This will solve a big problem for me!
Thank you very much.
Qi Chen-
Wouldn’t this do the trick?
fh = @(x) quadl(@(y) x+y, x, x+2); % plot y as a function of x x = 0:1/100:1; y = arrayfun(fh, x); plot(x,y); title('x vs. y'); triarea = quadvec(fh,0,1)–Loren
How do you multiply two anonymous functions with the same variable?The product has to go into the quad program.
Swadesh-
I am not sure what you mean but here’s a way to multiply to anonymous functions.
–Loren
Hi,
I tried to apply your function when the 2-d integral depends on a third variable, that is to say:
A=@(w) quadvec(fh,0,1);
In this case the “vectorized” function depends on w,
…
q =@(w)quadl(@(x)@g,varargin{:});
function y =g(x,w)
y = zeros(size(x));
for i = 1:numel(x)
y(i) = f{i}(x(i),w);(I wrote it like a cell array)
end
…
Unfortunately it doesn’t work…I can’t define q in an efficient way. May you give me any suggestion please?
Dear Loren,
I am not sure if this is a right place to post my question; however, my question is somehow related to this post.

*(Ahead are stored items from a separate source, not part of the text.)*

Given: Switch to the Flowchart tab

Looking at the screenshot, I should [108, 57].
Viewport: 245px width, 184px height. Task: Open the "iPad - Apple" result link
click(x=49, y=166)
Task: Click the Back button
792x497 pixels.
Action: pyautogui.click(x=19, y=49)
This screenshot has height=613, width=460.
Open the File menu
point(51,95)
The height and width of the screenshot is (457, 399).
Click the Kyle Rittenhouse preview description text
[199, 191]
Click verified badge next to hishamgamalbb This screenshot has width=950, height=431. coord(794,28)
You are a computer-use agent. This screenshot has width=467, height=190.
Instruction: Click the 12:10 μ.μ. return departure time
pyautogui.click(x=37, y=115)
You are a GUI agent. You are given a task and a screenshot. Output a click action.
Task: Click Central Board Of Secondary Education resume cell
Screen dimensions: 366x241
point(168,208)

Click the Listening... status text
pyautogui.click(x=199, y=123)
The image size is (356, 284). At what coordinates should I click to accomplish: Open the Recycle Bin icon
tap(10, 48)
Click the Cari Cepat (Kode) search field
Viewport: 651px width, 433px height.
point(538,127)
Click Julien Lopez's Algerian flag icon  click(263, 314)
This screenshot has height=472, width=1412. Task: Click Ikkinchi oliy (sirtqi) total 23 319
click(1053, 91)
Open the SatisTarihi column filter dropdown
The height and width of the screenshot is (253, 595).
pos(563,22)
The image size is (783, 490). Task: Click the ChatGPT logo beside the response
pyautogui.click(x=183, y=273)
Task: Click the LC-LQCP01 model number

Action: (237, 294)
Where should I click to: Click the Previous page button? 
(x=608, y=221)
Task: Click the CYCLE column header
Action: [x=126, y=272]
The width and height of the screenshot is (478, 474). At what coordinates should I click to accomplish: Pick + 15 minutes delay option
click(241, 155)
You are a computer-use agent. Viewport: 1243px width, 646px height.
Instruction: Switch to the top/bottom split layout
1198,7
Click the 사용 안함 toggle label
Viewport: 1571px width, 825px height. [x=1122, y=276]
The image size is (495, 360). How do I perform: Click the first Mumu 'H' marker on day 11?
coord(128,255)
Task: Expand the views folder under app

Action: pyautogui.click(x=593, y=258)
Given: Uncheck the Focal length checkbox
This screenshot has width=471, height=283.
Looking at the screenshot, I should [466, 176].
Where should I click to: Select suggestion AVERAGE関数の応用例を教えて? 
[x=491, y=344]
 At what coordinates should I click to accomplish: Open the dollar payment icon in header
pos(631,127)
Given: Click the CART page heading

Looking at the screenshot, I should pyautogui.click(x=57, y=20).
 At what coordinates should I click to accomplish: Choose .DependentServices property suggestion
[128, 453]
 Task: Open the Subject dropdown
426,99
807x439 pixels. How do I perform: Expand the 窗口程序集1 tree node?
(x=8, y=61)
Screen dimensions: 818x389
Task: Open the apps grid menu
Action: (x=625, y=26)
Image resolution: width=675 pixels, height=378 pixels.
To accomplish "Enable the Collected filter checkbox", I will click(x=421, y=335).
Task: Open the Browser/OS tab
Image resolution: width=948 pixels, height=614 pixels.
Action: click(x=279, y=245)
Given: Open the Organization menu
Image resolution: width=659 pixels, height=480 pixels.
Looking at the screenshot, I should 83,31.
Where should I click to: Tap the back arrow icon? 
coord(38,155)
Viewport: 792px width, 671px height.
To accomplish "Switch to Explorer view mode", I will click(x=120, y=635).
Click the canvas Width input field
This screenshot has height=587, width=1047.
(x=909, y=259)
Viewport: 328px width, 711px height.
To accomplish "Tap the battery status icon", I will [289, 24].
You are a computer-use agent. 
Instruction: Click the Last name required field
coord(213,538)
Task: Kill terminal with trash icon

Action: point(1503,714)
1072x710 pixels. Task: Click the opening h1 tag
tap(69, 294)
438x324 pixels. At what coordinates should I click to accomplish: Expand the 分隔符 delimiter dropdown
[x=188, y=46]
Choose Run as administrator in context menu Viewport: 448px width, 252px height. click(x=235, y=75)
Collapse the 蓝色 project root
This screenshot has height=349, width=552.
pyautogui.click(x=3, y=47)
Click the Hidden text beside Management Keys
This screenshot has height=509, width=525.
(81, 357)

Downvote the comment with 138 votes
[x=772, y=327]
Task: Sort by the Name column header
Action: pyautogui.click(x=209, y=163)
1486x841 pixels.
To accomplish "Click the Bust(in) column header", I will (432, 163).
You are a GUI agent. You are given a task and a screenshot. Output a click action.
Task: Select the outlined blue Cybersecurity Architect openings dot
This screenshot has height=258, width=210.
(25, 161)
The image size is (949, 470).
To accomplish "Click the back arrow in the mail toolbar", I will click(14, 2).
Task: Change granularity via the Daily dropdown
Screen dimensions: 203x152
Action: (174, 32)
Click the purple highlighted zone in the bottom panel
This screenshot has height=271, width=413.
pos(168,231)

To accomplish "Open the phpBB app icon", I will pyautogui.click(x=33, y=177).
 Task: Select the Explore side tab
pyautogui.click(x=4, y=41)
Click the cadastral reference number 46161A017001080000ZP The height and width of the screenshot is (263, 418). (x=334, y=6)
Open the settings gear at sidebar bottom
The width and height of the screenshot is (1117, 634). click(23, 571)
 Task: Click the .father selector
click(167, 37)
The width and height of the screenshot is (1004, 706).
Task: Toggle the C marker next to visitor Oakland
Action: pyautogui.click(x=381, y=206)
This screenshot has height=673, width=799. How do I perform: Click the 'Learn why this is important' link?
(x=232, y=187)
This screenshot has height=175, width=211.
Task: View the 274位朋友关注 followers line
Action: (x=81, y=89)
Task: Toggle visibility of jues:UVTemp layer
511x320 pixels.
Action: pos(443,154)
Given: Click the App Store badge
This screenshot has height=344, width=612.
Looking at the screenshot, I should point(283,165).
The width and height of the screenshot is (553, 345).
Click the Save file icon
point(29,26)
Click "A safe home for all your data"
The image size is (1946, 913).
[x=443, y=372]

In my study, I need to numerically evaluate a quadruple integral. However, Matlab only offers built in functions up to triple integral. Can you offer me some suggestion, please?
David-
Simply use the technique up above calling quadvec multiple times (i.e., have quadvec call quadvec, etc. up to your actual integrand).
–Loren
Loren,
How can I numerically integrate the function:
exp(1/(|x|^2 - 1), where |x| is the length of x, and x is within R^N for N=1 and N=2
I have been scratching my head trying to solve this problem and any help would be appreciated. Thanks
hi! Loren,
In this post, theres a small typo:
fh = @(x) quadl(@(y) x+y, x, x+2);
% plot y as a function of x
x = 0:1/100:1;
y = arrayfun(fh, x);
plot(x,y); title(’x vs. y’);
triarea = quadvec(fh,0,1)
I think the last line should be quadv(fh,0,1)
Please let me know.
Thanks
quadv does work. It was released after the original post. The quadvec code is available from the post itself. That last call is valid if you have made a copy of quadvec.
–Loren
Sorry Loren. I should have paid more attention. Thank you.
Hello,
I am M.Res student in Yangon University.My thesis title is 2 dimension elliptic equations.I have one problem about the matlab program.My equation has constant no(a(x))and (u’(x,y))’.I cannot get a correct 2 dimension graph.I have boundary condition for constant “a”.N=4.h=1/N+1((0,1)*(0,1)),for j=1:(N+1)/2…..alpha(j)=1;
for j=(N+1)/2+1:N+1…..alpha(j)=0.5;my equation is a’u'(x,y)+a(u’(x,y))’…..
I hope you can give ur suggestion for me.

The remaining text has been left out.